→ **What the exercise asks**: Skipping the images, transcribe each record below as it is.

---------- Recorded data

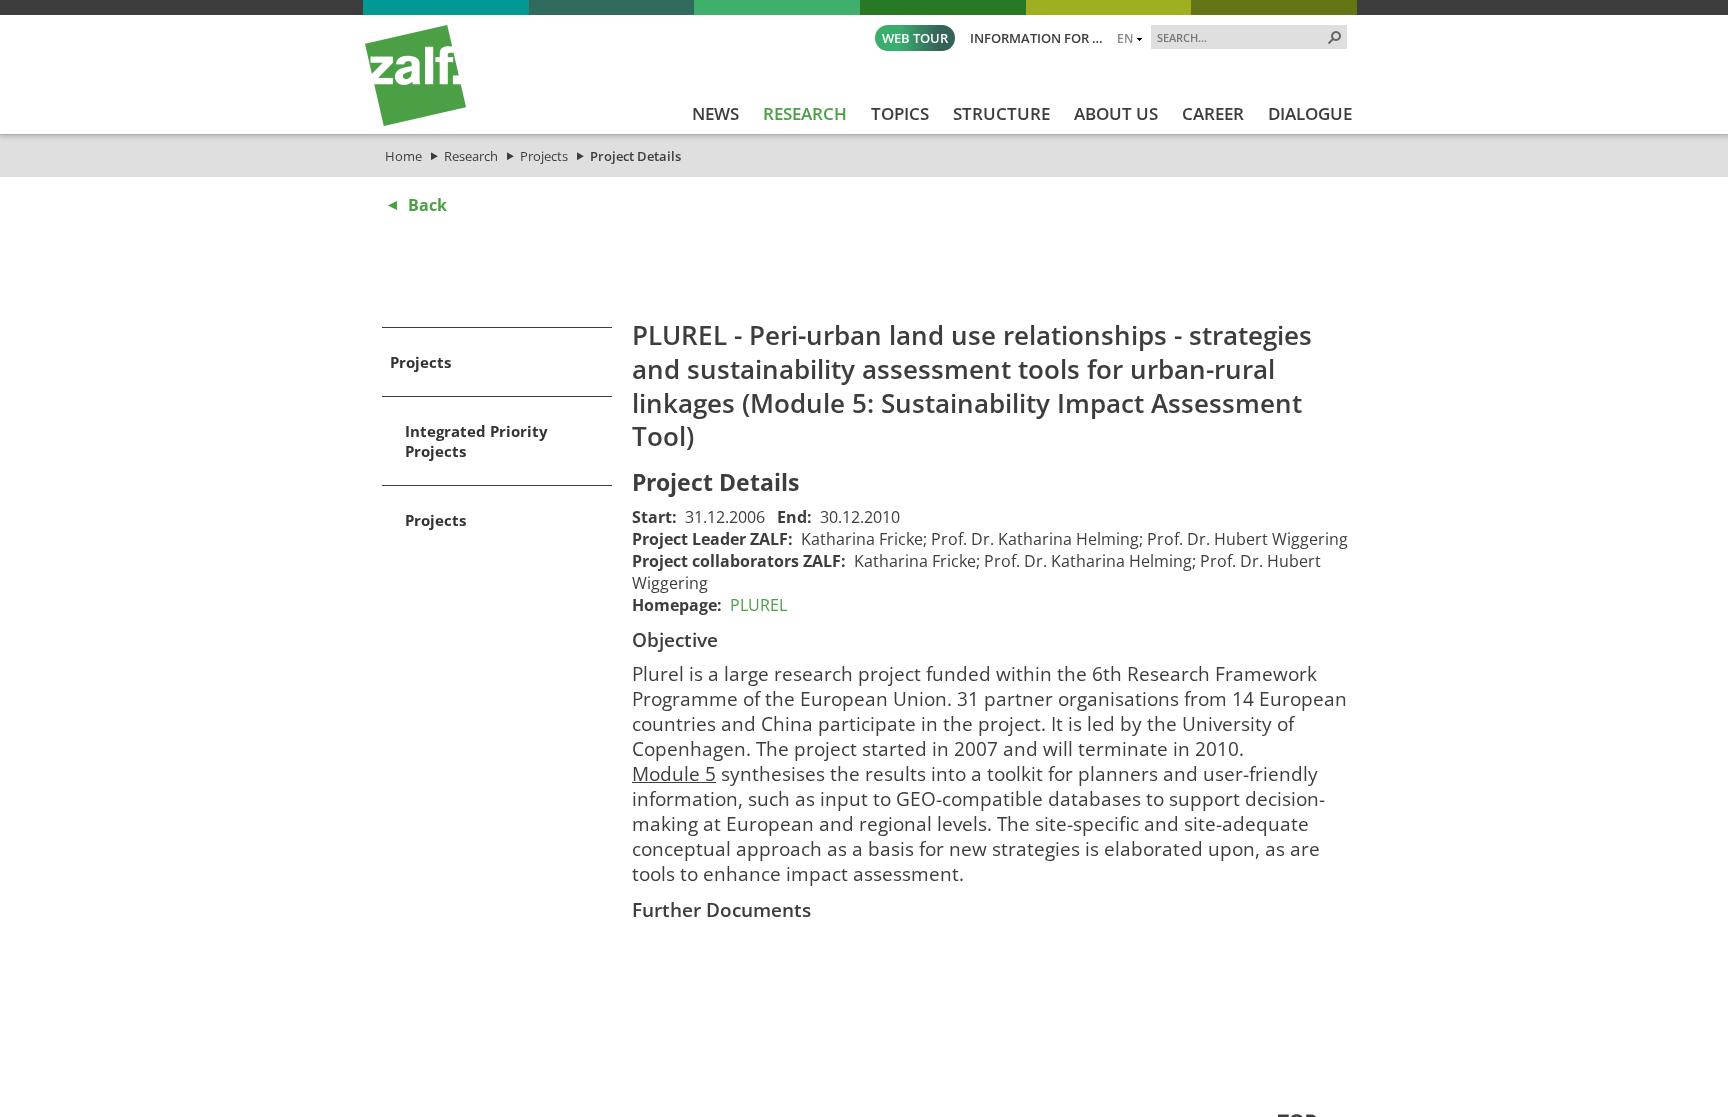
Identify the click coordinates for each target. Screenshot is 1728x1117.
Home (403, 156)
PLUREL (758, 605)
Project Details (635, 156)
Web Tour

--------------------

→ **Result of the exercise**:
Identify the click coordinates for each target. Screenshot is 1728x1117.
Home (403, 156)
PLUREL (758, 605)
Project Details (635, 156)
Web Tour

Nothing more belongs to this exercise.